[ovs-dev] [PATCH v1 3/3] datapath-windows: Optimize conntrack lock implementation.
Alin Serdean
aserdean at cloudbasesolutions.com
Tue Nov 28 14:45:35 UTC 2017
Hi Anand,
Thanks a lot for implementing the series.
I saw some small nits while initializing and cleaning `ovsCtBucketLock`, otherwise it looks good.
I think I'm comfortable to acknowledge the next revision.
Thanks,
Alin.
> -----Original Message-----
> From: ovs-dev-bounces at openvswitch.org [mailto:ovs-dev-
> bounces at openvswitch.org] On Behalf Of Anand Kumar
> Sent: Tuesday, November 14, 2017 8:48 PM
> To: dev at openvswitch.org
> Subject: [ovs-dev] [PATCH v1 3/3] datapath-windows: Optimize conntrack
> lock implementation.
>
> Currently, there is one global lock for conntrack module, which protects
> conntrack entries and conntrack table. All the NAT operations are performed
> holding this lock.
>
> This becomes inefficient, as the number of conntrack entries grow.

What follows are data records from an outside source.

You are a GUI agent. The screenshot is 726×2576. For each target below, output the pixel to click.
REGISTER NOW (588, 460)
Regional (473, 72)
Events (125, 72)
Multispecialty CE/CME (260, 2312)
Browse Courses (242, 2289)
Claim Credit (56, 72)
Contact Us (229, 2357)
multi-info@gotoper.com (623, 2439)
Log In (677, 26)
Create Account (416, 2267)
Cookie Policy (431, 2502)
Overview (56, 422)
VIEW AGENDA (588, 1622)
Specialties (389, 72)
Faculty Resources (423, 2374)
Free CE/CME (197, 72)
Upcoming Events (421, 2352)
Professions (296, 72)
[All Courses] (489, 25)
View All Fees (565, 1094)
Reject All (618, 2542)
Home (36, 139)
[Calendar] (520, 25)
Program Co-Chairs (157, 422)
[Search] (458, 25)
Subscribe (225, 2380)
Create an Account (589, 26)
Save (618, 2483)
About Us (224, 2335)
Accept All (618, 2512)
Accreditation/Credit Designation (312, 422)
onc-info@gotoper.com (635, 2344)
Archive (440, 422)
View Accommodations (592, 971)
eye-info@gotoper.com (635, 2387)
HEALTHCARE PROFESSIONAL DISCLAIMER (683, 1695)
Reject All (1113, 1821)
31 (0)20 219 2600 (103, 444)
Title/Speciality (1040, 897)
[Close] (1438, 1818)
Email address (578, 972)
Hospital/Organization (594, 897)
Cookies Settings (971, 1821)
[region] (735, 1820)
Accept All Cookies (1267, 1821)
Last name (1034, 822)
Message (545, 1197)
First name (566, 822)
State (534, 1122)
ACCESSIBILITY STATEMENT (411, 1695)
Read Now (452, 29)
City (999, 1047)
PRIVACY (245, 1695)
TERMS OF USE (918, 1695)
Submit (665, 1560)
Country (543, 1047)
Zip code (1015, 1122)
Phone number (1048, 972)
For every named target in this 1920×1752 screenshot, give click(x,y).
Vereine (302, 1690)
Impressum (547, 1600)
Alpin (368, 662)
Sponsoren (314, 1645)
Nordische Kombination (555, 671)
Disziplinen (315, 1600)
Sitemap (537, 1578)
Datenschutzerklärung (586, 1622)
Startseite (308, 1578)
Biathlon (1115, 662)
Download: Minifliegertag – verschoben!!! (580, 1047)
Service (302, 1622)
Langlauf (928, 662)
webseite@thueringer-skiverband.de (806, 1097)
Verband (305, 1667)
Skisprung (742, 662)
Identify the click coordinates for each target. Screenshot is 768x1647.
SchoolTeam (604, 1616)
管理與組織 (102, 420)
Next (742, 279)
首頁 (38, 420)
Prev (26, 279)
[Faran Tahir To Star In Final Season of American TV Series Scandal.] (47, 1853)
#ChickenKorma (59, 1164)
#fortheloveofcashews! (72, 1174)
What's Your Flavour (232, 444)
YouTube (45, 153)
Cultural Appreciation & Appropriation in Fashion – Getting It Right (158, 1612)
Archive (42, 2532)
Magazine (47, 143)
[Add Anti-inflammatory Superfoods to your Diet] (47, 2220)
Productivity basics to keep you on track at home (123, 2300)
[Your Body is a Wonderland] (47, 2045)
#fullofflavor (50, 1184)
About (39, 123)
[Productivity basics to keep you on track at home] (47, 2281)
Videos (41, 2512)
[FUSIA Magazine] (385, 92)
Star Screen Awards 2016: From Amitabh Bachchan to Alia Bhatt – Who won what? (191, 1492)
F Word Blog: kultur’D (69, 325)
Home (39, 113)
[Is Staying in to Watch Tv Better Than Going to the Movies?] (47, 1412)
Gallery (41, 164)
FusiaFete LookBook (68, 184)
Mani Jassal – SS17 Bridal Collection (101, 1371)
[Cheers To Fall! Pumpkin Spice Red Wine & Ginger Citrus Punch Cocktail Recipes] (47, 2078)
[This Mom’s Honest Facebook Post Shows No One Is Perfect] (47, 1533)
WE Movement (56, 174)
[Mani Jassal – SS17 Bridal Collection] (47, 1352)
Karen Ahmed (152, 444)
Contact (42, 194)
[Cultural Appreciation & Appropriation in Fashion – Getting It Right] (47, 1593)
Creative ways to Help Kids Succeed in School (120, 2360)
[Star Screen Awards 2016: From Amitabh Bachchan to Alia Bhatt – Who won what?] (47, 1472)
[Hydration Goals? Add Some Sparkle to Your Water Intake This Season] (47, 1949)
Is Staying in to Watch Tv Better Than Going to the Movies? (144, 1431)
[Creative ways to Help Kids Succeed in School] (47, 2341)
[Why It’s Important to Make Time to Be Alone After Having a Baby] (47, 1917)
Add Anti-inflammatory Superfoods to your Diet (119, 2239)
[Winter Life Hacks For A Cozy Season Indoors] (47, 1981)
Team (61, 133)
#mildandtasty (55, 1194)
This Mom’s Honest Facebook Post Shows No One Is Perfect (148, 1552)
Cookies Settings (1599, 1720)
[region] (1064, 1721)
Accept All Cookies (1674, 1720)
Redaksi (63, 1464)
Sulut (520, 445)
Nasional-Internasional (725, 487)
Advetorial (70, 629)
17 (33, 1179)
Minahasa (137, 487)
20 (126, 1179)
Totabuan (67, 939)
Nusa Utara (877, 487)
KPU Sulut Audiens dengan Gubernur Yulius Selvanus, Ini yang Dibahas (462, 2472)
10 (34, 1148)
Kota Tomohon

> With new implementation, we will have two PNDIS_RW_LOCK_EX locks in
> conntrack.
>
> 1. ovsCtBucketLock - one rw lock per bucket of the conntrack table, which is
> shared by all the ct entries that belong to the same bucket.
> 2. lock - a rw lock in OVS_CT_ENTRY structure that protects the members of
> conntrack entry.
>
> Also, OVS_CT_ENTRY structure will have a lock reference(bucketLockRef) to
> the corresponding OvsCtBucketLock of conntrack table.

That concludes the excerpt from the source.